Thursday, December 1, 2011

Gynocentric Women, Androcentric Men: The Liberian Self Divided

After the recent October elections, a self-identified Liberian feminist woman said in an interview, “They say a vote is a secret but I am openly saying here that I voted for every woman that was on the ballot, because I believe that if you say you are a feminist there should be no if and no but. I voted across the line for women.”

Ovaries in political ascendency. I think of Condoleezza Rice. African American woman. Point person and defender of the Bush, Cheney, Rumsfeld triumvirate: the U.S. regime most analogous to a fascist power structure than any other in American history. At abbreviated speed think heightened surveillance and wiretapping. Stripping civil liberties. Wall Street deregulation.  Torture. Military occupation worldwide.
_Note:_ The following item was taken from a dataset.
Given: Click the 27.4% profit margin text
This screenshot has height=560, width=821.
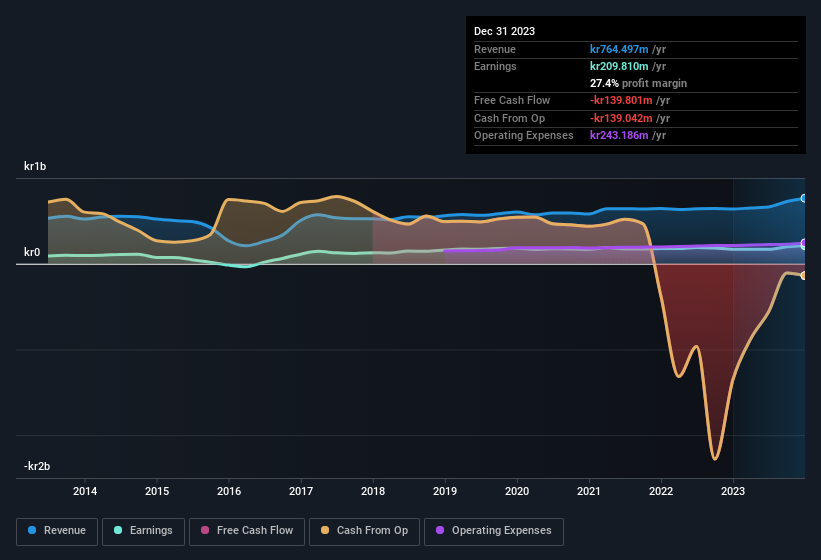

And the original “Iron Lady,” Margaret Thatcher, so dubbed for her steely coldness, her ruthless decimation of economic safety nets, implicated in corruption scandal after scandal enriching the rich, openly defending cruelties of the empire faulted for some of the greatest suffering and domination of majority world peoples from the Americas to the Caribbean to Asia to bloodstained carved Africa.

Vote for women for political office solely on gender? "[N]o if and no but"? Support full gender dominance – when the yes man for nefarious designs is a yes woman? 

The view that women are Übermensch (over-human, above-human, superhuman) is no less extremist than the belief that women are inferior creatures compared to men.

Definitions.

Gynocentrism (gyno, "woman, female"): “a belief system whereby the perceptions, needs and desires of women have primacy.”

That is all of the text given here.